| eva01beserk said: Reminds me when ryzen first started to compete and reviewers where comparing same core count chips. Yea, intel still beat them slightly but they forgot to mention the same core count cost twice as much from intel. We are seeing the same shit right now. Sure intel is hot garbage now so beating them is no accomplishment. When compared to AMD we re seeing an over a grand machine competing with mid range. A mid range that day viewed a year ago and is a whole node behind. So no, apples M1 is still not impressing me. |
I suppose we can go back and forth on this when it comes to performance to no end, but I am not interested. Especially that my OP didn't really mention anything about performance, I was focusing on the bigger picture which is the fact that Apple is objectively impressive by all measures, which is good news for smartphones, and ARM-equipped machines like tablets and, more importantly, the Switch.

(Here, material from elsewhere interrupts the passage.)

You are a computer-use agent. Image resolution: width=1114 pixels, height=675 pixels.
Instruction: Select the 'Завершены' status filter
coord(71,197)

Apple's transition to ARM is shockingly butter smooth with zero trade offs. Not even the most optimistic fanboy thought this would be possible, especially how the competition has stumbled for years to get anything remotely close to being a product that one can consider buying. This is the best MS had to offer at a starting price of 1100:
An usable mess, and as a result, excitement for ARM-based PCs has been low. Then the M1 happens and the industry is falling in-line to make it a success, you can be unimpressed all you want, just know you're in the minority, as businesses are throwing their hard earned money at ARM now that Apple has cracked the code.
I do wonder if the developers' response can make Apple shorten their "2 years to only-ARM" to just one year, as I am eager for Apple to gain the freedom to ditch the 86x hardware accelerators they implemented in the M1 and focus purely on making a making an ARM-SoC that's not balanced for 86 compatibility.